抽出データ:
——————————
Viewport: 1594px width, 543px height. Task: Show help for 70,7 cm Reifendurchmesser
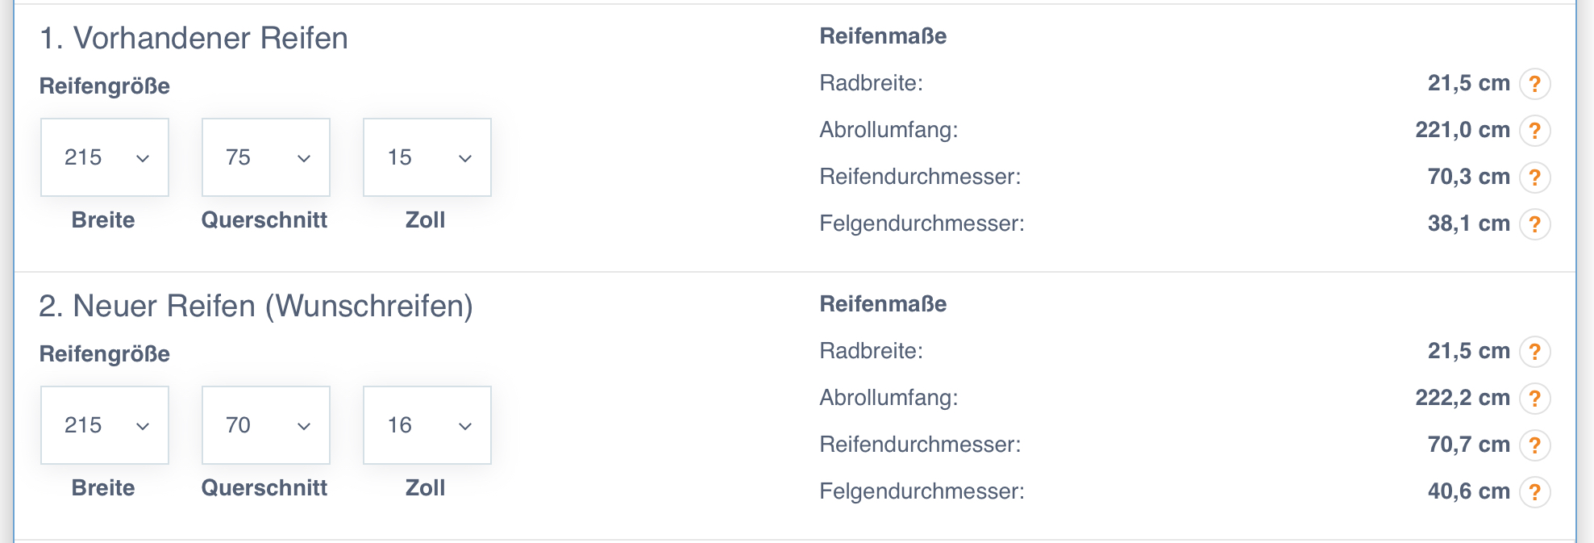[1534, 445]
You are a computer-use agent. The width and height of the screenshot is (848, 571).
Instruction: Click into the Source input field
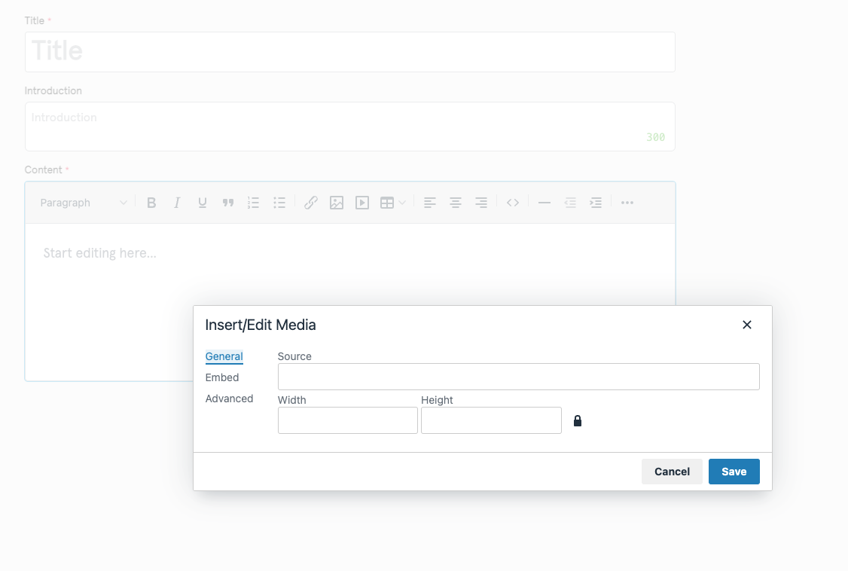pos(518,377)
——————————
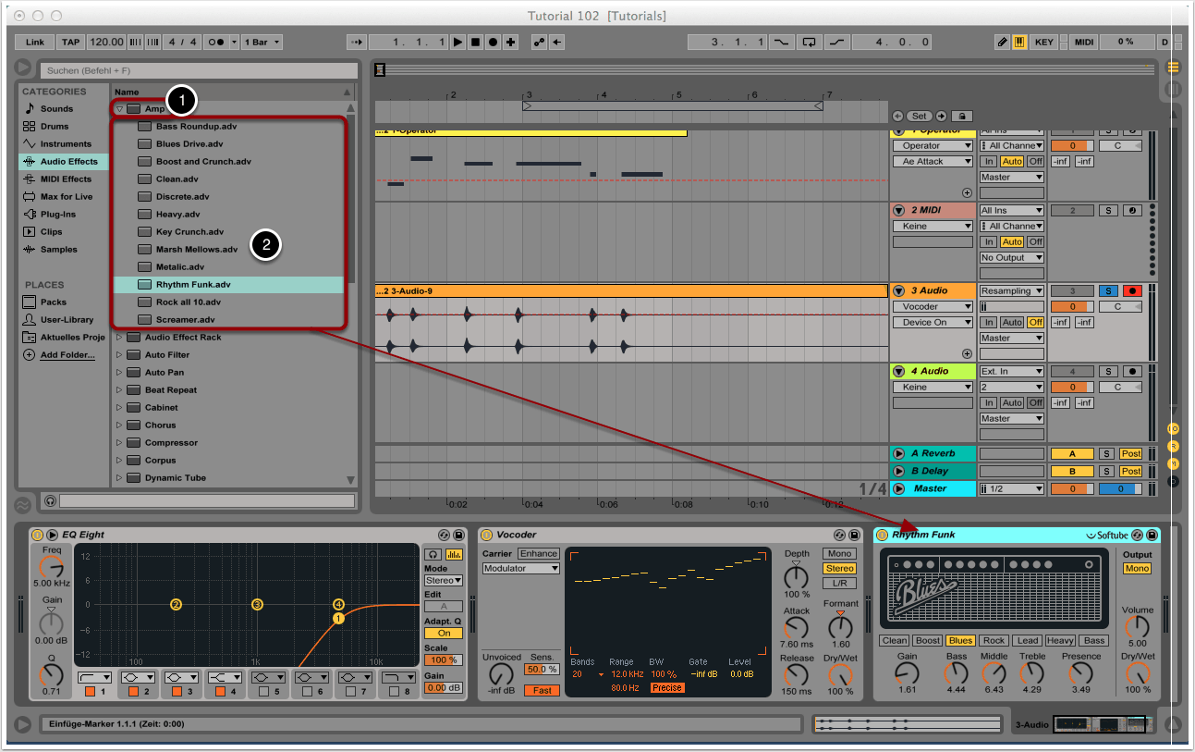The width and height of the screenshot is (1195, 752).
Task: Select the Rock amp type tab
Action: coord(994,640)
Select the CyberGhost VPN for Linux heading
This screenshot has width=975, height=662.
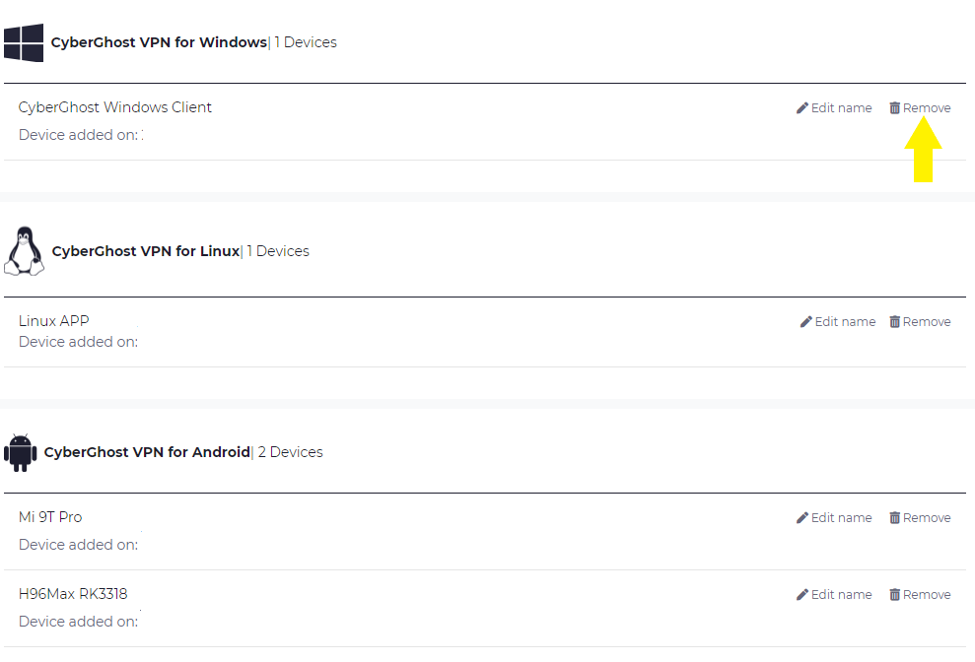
——————————
問題: 「Select the CyberGhost VPN for Linux heading」を含む行から始めて「This screenshot has width=975, height=662.」を含む行まで、両端の行も含めて一字一句そのまま引用してください。

解答:
Select the CyberGhost VPN for Linux heading
This screenshot has width=975, height=662.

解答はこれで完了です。